Medal associated with the service of Leutnant Doktor Kurt Phillip Rudolf Ehrenberg, born 31 January 1893, who served with the German Army in France in the First World War, commanding an artillery sound ranging company, or Schallmesstrupp.
A member of an academic family whose ancestors include Martin Luther, Ehrenberg was an architect based in Berlin who wrote an architectural history of the city of Karlsruhe (where the family moved in 1931) and designed two kilometres worth of wine cellars for one of the Czarist princes in the Crimea.
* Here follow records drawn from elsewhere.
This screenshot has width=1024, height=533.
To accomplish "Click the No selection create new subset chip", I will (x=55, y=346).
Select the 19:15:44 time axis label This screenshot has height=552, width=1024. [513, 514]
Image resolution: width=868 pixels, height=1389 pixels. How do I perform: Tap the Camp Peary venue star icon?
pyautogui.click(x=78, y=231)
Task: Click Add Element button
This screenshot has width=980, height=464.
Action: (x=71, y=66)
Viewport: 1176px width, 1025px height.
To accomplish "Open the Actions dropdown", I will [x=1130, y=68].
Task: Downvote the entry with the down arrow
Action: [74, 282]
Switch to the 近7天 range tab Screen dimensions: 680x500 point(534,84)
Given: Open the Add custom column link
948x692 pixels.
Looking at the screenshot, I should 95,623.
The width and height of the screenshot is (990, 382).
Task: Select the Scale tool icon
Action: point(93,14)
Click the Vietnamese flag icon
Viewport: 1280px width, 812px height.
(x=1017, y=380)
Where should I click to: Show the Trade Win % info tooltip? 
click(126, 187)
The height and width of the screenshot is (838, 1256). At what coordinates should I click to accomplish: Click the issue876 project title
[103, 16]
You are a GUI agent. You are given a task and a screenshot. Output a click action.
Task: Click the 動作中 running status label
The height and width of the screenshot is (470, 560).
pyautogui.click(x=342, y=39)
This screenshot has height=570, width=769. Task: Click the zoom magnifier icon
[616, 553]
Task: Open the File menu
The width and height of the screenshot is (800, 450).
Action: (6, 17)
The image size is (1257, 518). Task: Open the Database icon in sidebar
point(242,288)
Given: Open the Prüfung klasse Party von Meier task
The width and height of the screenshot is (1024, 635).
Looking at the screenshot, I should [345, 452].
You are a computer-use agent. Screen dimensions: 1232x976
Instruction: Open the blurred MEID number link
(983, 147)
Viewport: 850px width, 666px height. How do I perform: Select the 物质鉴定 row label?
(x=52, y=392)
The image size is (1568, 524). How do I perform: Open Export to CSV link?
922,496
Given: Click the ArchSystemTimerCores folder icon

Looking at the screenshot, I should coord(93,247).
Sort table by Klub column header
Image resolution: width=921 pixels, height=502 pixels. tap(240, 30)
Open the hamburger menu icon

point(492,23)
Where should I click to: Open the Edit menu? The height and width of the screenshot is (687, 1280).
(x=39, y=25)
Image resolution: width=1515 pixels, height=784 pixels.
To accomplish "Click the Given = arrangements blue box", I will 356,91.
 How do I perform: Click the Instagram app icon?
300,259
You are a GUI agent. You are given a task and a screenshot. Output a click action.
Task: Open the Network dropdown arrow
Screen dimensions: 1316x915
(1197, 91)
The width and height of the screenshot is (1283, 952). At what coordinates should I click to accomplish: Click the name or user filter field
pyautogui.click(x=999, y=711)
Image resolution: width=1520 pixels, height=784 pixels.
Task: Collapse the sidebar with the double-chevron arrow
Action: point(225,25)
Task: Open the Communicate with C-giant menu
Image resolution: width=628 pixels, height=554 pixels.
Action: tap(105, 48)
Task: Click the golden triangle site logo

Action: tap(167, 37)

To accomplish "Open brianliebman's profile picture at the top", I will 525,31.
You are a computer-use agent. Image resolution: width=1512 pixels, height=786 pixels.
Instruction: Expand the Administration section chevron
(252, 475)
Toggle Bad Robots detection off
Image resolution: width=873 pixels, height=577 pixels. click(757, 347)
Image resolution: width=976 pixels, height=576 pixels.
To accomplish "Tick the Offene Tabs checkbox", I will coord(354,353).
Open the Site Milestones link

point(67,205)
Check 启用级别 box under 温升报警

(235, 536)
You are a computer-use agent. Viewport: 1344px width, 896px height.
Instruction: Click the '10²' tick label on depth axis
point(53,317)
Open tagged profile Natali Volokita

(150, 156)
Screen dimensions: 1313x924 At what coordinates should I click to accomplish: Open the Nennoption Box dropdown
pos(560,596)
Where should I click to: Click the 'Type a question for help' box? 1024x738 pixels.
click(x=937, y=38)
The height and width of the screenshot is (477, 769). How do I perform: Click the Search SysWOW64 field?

Ehrenberg married a Jewish woman after the war and had a daughter and a son, Rudolf, who was born on 14 August 1921. Rudolf attended the Bismark Gymnasium in Karlsruhe from 1931 until 1936, but soon after the family moved there, they began to feel the growing effects of anti-Semitism. One day Rudolf's German language teacher arrived for lessons clad in full SS uniform; his mfather's car was requisitioned by the SA and Kurt's brother (also named Rudolf), Professor of Biology at the University of Gottingen, was stripped of his post and sent to serve with the Labour Corps. As a result Kurt Ehrenberg decided to get his family out of Germany. His daughter married and emigrated to the United States and his son Rudolf was sent to stay with his uncle, Max Born in Edinburgh (Born later won the 1954 Noble Prize in Physics and had devoted much time in 1915 and 1916 as a member of the German Army developing the theory of sound ranging).
Kurt Ehrenbereg and his wife only managed to escape two weeks before war was declared in 1939. Kurt eventually emigrated to Australia with his son and his son's family.